___ Extracto del documento ___

Cualquiera en su sano juicio se preguntaría para qué diablos sirve una administración que ni ha conseguido que el acceso a una vivienda digna esté garantizado para los ciudadanos ni ha sacado del cambalache de la usura y la miseria moral algo tan sagrado como es el trabajo. Educa a nuestros hijos (en muchos casos mal) y cura nuestras dolencias, es verdad, pero a la vista del episodio de Mercasevilla y su red infinita, el sueño de la Andalucía imparable e innovadora se viene sencillamente abajo. Se derrumba como un castillo de cartón.

LA NÁUSEA MORAL

La lectura política que cada uno quiera darle a los hechos es materia libre. Así debe ser en una sociedad que aspire a formarse su propio juicio. Incluso no es la más importante. Por mucho que el PP, en Sevilla y en Andalucía, trate de explotar el escándalo en favor de sus intereses electorales, particulares y partidarios, un ejercicio que algunos estiman lícito pero que a mi juicio también debería estar sujeto a ciertas reglas y a un determinado sentido de la contención, lo cierto es que, igual que no existen salvadores que estén esperando a la vuelta de la esquina (en realidad somos nosotros mismos) la profunda náusea que produce el hecho de que con el dinero de todos se haya estado alimentando lo que uno de los implicados ha llamado un fondo de reptiles es, sobre todo, moral. Ética.

Los socialistas, principales afectados por la investigación, tratan de delimitar la responsabilidad de los hechos a la conducta de "cuatro aprovechados". Parece difícil de creer si se tienen en cuenta el número de intrusos que han aparecido (por ahora) en los expedientes de empleo analizados (casi cuarenta), las empresas cómplices en la operación (más de una treintena), los detenidos por la policía judicial (11) y los fondos (700 millones de euros) usados para alimentar la rueda, burlando todos los controles públicos. Si es una trama o una cadena de irregularidades tendrá que dictaminarlo la justicia.

___

Orden de trabajo 1: En el extracto sobre el escándalo de Mercasevilla, ¿a qué intentan limitar los socialistas la responsabilidad de los hechos?
Orden de trabajo 2: Escribe la continuación del extracto sobre el escándalo de Mercasevilla a partir de su última oración.

___ Filas aportadas ___

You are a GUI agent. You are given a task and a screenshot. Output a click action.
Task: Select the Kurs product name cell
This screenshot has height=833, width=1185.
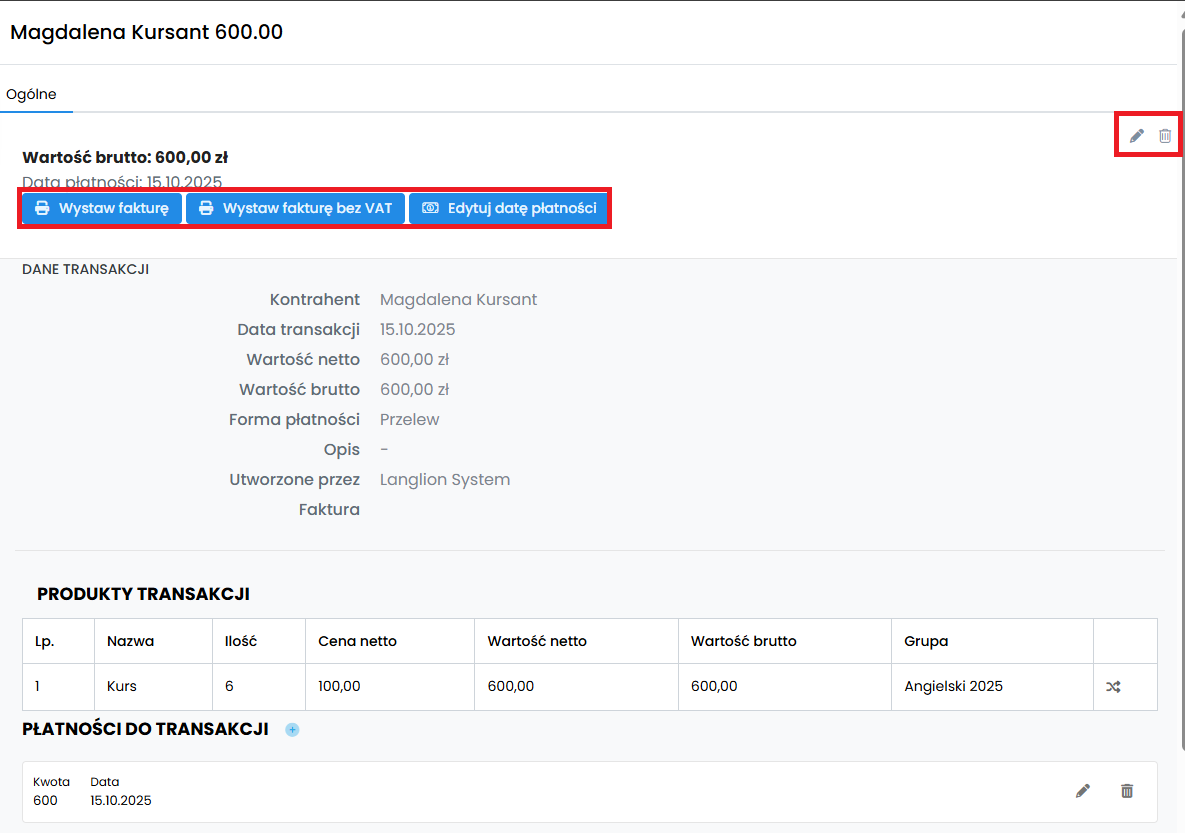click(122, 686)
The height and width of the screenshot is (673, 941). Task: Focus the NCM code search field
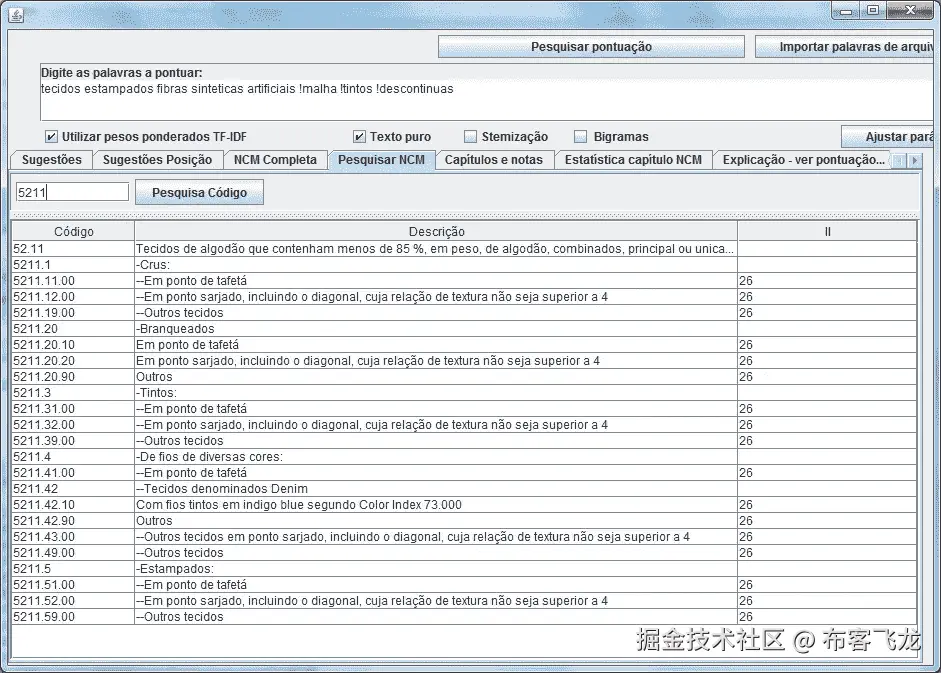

___

Respuesta 1: A la conducta de "cuatro aprovechados".

Respuesta 2:
Lo meridiano, de cualquier forma, es que Mercasevilla es un síntoma (sin anestesia) de que las cosas han llegado a un límite que sencillamente resulta insoportable para la mayor parte de la ciudadanía, a la que se le está aplicando sin piedad los ajustes derivados de la crisis (paro, inestabilidad, subida de impuestos, incertidumbre, empeoramiento de las condiciones de vida) mientras una casta política, ajena al mundo real, goza de todo tipo de prebendas, excepciones y discrecionalidad para dar y repartirse el dinero público. Tendría gracia, si la sonrisa no se congelase de golpe, oír a ciertos políticos decir que la inclusión de determinados dirigentes socialistas en los expedientes que están bajo sospecha, siendo condenable, en el fondo es una forma incorrecta de entender "la solidaridad" con antiguos representantes públicos que no han cotizado lo suficiente por haberse dedicado a la política. De pensar esto al antiguo derecho de pernada sólo hay un escalón (mental).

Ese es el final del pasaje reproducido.